May 29, 2001
From the depredations of Belgian colonial rule through the cold-war kleptocracy of Mobutu Sese Seko, the vast Central African nation now called Congo has been ransacked by foreigners and their African collaborators. Africans and non-Africans alike have extracted diamonds, gold, copper, timber, elephant tusks and other resources in a lawless commercial culture. As both Secretary of State Colin Powell and members of the United Nations Security Council have crisscrossed Africa in recent days to encourage the withdrawal of foreign troops from Congo, a disturbing U.N. report offers fresh evidence of the degree to which Congo's nearly three-year-old civil war serves the economic interests of some of the West's staunchest African allies and an array of foreign businesses.

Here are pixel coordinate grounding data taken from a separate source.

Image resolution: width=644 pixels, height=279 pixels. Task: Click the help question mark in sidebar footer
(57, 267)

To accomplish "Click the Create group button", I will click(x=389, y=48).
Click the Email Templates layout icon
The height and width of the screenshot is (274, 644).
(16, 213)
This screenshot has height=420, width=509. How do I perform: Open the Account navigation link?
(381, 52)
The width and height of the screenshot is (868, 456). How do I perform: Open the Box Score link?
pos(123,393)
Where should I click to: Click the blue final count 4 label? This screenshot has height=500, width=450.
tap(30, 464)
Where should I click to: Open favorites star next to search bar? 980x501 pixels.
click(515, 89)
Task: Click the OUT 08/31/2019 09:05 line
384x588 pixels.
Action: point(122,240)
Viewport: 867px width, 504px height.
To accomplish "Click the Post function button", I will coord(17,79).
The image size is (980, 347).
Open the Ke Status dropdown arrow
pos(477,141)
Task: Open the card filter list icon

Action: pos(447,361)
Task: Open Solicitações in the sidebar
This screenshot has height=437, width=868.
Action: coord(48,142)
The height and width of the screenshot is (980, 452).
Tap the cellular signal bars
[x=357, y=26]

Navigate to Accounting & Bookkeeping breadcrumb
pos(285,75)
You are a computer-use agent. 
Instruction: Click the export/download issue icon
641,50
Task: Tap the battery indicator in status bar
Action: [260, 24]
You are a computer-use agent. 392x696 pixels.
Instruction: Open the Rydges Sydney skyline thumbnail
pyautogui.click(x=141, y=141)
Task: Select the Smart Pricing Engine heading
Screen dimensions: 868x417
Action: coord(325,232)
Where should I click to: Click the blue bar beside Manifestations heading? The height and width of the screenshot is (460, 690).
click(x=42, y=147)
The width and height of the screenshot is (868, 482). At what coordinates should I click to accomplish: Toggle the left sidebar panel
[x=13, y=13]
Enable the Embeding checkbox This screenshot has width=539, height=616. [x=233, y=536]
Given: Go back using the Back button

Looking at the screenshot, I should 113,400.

The U.N. report documents in impressive detail the role of Rwanda, Uganda and Burundi in the wholesale looting of eastern Congo. The panel concluded that the leaders of Uganda and Rwanda, Yoweri Museveni and Paul Kagame, two of Washington's allies during the Clinton administration, were "on the verge of becoming godfathers of the illegal exploitation of natural resources and the continuation of the conflict."
The panel did not accuse the two men of profiting personally. But it properly held them accountable for failing to prevent their top generals, relatives and associates, along with proxy rebels and warlords in regions under their control, from profiting in league with criminal cartels and foreign companies. Mr. Museveni has denounced the report and noted that it overlooks the crimes of Uganda's main rivals in Congo. Angola, Zimbabwe and Congo itself have likewise engaged in thievery.
But the U.N. report also makes clear that Africans have exploited Congo's natural resources in league with reputable foreign companies and financial institutions. Some three dozen businesses, based in Belgium, Germany, Malaysia, Canada, Switzerland, the Netherlands, Britain, India, Pakistan and Russia, are identified as having imported minerals from Congo through Uganda and Rwanda.
The world must find ways to deter non-African companies and financial institutions that are only too prepared to take advantage of Congo's misery. An embargo on minerals, timber, gold or diamonds shipped from the states whose forces currently occupy territory in Congo -- states that would not normally export large quantities of these resources -- may be necessary. Public and private financial institutions should reconsider doing business with banks in Uganda, Rwanda and Burundi that have close ties with the armies and rebel militias engaged in Congo. As many as 2.5 million Congolese may have died from starvation and disease in eastern Congo. Legitimate companies should have no business profiting from this catastrophe.